39. La législation des accidents du travail et des maladies professionnelles a pour but de protéger les salariés et assimilés contre le risque d'accidents et de maladie résultant de l'exécution de leur travail. Nouveau répertoire de droit, Paris, Dalloz, t. 1, 1962.
Accident de trajet. ,,La loi du 23 juillet 1957 précise qu'est considéré comme accident du travail l'accident survenu pendant le trajet d'aller et retour entre : a) la résidence principale, une résidence secondaire présentant un certain caractère de stabilité ou tout autre lieu où le travailleur se rend de façon habituelle pour des motifs d'ordre familial et le lieu de travail; b) le lieu de travail et le restaurant, la cantine ou, d'une manière plus générale, le lieu où le travailleur prend habituellement ses repas. Dans tous les cas, le parcours n'a pas dû être interrompu ou détourné pour un motif dicté par l'intérêt personnel, et étranger aux nécessités essentielles de la vie courante ou indépendant de l'emploi.`` (Réau-Rond. Suppl. 1962).

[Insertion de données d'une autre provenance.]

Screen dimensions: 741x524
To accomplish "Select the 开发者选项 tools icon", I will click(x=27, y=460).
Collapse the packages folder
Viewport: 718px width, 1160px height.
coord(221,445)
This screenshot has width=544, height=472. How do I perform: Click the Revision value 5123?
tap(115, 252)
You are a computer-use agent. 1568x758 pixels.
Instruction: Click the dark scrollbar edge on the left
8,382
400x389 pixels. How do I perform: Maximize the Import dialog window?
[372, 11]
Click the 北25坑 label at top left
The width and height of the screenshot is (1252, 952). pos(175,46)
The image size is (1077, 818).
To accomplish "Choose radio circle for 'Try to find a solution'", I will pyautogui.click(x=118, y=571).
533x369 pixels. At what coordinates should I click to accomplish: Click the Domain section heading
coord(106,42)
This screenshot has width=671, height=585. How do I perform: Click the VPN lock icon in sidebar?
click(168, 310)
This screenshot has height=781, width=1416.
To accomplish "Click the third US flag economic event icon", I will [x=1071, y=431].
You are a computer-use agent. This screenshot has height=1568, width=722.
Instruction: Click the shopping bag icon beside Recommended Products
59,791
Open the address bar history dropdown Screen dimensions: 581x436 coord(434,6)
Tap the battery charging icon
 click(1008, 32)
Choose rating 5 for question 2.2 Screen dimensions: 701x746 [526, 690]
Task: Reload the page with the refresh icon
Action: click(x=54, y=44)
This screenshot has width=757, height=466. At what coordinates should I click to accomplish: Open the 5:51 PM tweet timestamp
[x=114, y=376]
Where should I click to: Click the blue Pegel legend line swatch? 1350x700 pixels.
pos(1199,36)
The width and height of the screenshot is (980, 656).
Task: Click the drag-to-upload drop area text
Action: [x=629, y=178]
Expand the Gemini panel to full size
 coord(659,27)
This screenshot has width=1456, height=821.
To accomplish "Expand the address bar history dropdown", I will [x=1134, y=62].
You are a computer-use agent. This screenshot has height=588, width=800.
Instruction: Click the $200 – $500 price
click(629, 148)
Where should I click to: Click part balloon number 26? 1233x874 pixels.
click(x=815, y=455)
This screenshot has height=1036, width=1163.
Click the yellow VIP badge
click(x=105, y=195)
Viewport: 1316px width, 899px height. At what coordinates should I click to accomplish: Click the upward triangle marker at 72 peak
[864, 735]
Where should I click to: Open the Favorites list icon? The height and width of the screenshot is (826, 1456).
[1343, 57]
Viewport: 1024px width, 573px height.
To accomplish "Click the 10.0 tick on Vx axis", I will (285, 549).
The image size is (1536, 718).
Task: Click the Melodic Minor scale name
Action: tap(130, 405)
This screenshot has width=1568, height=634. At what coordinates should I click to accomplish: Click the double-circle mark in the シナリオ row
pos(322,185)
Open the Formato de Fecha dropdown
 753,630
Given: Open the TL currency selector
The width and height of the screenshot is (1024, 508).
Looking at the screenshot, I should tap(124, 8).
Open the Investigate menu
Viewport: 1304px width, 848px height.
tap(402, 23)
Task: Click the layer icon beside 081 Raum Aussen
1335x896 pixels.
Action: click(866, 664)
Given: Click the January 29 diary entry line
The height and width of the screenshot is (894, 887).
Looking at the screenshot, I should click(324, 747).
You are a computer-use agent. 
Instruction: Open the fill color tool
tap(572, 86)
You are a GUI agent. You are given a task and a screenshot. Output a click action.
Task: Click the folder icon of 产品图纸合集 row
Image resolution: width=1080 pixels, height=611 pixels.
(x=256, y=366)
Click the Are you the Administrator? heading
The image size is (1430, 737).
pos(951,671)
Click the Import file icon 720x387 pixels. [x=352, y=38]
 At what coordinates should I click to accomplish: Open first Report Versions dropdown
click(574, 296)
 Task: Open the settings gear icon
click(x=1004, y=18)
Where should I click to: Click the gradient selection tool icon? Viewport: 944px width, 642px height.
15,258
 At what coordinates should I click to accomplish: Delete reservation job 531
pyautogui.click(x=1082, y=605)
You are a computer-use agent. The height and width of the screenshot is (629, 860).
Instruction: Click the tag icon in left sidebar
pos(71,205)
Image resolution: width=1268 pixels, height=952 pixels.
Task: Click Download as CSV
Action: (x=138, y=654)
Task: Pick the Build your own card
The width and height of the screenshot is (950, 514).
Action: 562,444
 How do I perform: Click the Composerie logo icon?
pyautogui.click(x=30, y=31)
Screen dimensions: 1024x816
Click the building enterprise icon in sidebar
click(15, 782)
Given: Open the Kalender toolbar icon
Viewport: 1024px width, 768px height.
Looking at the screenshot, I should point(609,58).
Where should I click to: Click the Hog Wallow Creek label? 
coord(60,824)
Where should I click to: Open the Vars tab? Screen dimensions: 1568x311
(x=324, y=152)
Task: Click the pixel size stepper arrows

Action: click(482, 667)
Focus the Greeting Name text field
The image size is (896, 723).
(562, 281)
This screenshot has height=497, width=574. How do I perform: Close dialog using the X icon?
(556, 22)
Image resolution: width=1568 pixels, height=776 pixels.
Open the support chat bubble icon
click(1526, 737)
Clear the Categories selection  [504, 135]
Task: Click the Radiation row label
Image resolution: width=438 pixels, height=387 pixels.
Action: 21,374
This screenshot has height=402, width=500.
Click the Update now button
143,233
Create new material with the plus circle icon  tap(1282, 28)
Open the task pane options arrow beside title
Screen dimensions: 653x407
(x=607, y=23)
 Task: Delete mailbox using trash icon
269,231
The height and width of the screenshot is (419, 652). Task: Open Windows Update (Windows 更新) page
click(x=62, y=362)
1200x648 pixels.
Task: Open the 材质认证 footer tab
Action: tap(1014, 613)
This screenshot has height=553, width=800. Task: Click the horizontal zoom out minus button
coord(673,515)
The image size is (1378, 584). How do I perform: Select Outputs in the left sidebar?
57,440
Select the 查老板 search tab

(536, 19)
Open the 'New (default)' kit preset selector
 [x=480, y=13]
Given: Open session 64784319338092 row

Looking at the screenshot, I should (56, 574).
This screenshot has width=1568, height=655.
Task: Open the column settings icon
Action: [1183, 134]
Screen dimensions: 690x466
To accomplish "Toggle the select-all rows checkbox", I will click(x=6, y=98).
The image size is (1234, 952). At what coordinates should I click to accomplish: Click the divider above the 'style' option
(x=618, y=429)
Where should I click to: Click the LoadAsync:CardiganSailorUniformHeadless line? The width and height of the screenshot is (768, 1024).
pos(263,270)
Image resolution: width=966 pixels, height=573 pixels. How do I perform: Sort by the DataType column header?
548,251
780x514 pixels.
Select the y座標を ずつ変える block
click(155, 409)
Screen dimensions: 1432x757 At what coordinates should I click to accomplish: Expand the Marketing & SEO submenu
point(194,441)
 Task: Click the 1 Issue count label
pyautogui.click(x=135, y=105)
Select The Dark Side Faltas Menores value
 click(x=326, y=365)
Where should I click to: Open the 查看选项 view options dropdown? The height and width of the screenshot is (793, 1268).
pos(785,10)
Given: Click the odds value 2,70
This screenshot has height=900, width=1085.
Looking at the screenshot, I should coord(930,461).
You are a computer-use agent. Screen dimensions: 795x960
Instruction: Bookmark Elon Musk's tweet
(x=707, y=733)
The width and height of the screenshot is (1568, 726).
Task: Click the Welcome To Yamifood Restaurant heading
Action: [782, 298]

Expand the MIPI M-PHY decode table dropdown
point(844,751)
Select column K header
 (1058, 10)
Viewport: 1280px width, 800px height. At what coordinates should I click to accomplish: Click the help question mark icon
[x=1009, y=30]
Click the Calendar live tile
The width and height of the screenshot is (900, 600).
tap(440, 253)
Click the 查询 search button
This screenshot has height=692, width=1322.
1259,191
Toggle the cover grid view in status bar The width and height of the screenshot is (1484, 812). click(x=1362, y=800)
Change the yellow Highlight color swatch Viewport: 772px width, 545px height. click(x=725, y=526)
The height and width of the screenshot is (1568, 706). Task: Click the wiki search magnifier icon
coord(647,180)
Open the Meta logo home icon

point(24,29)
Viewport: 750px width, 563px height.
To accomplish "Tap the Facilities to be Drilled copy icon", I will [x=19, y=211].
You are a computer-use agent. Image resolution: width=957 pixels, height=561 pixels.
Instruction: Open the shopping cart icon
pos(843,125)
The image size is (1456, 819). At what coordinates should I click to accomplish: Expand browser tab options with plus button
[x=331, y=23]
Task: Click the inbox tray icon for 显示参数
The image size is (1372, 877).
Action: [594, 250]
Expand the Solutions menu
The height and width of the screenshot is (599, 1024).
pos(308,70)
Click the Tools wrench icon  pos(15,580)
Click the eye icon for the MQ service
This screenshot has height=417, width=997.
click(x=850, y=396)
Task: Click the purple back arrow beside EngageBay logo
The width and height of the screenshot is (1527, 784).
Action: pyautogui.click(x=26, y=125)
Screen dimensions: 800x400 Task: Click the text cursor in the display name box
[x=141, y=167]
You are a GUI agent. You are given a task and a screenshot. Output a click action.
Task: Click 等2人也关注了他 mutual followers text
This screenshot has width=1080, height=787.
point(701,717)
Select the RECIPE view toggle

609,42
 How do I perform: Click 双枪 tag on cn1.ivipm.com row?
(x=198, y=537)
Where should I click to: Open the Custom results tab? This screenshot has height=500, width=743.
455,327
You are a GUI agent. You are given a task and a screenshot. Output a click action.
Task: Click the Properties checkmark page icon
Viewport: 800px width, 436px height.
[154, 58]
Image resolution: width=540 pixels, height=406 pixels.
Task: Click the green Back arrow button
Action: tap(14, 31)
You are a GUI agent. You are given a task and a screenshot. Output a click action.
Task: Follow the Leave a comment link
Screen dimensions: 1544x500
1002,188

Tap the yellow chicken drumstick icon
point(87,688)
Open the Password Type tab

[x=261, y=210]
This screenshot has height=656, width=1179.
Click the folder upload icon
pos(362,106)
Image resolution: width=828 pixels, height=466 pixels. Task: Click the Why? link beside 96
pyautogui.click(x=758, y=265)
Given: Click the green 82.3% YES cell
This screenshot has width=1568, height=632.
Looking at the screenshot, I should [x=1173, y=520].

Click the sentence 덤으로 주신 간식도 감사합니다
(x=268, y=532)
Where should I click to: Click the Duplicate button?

Stylistique − Dans ces 2 accept. fondamentales, accident est gén. stable. On note cependant une certaine dévitalisation du sens I (métaphys.) à partir du xviiies.; parallèlement, le sens phys. s'applique à des domaines techn. de plus en plus nombreux (cf. étymol. et hist.). L'accident peut être personnifié : 40. ... nous avons monté à Passy, moi le soutenant sous le bras, lui marchant fermement, le mouchoir tout rougi, comme un accident ensanglanté qui passe, comme un maçon tombé d'un toit. E. et J. de Goncourt, Journal, févr. 1869, p. 492. 41. ... les tués pour elle c'était rien que des accidents, comme aux courses, y n'ont qu'à bien se tenir, on ne tombait pas. En ce qui la concernait, elle n'y découvrait dans la guerre qu'un grand chagrin nouveau qu'elle essayait de ne pas trop remuer; il lui faisait comme peur ce chagrin; il était comblé de choses redoutables qu'elle ne comprenait pas. Elle croyait au fond que les petites gens de sa sorte étaient faits pour souffrir de tout, que c'était leur rôle sur la terre,... L.-F. Céline, Voyage au bout de la nuit, 1932, p. 120. L'adversité peut except. être prise en bonne part : 42. Il disait : J'habite sous le toit des tuiles qui tombent. Peu étonné, car pour lui l'accident était le prévu, il prenait la mauvaise chance en sérénité et souriait des taquineries de la destinée comme quelqu'un qui entend la plaisanterie. Il était pauvre, mais son gousset de bonne humeur était inépuisable. Il arrivait vite à son dernier sou, jamais à son dernier éclat de rire. Quand l'adversité entrait chez lui, il saluait cordialement cette ancienne connaissance; il tapait sur le ventre aux catastrophes; il était familier avec la fatalité au point de l'appeler par son petit nom. − Bonjour, Guignon, lui disait-il. V. Hugo, Les Misérables, t. 1, 1862, p. 781. Dans le 1erdes ex. suiv. le terme accident est synon. de accessoire (en peint.), dans le second il est associé de façon imagée au vocab. de la géol. (cf. accident2) : 43. Il faut peindre ce tableau-là... Et ne pas oublier quelqu'un de ces accidents intéressants, comme une belle armure brodée par quelque belle et bientôt enlevée à celui qui la porte et devenue la proie d'un ennemi. A. Chénier, L'Amérique, 1794, p. 128. 44. ... celui qui tient commerce, en ville, de très grands livres : almagestes, portulans et bestiaires; qui prend souci des accidents de phonétique, de l'altération des signes et des grandes érosions du langage;... Saint-John Perse, Exil, 1942, p. 227.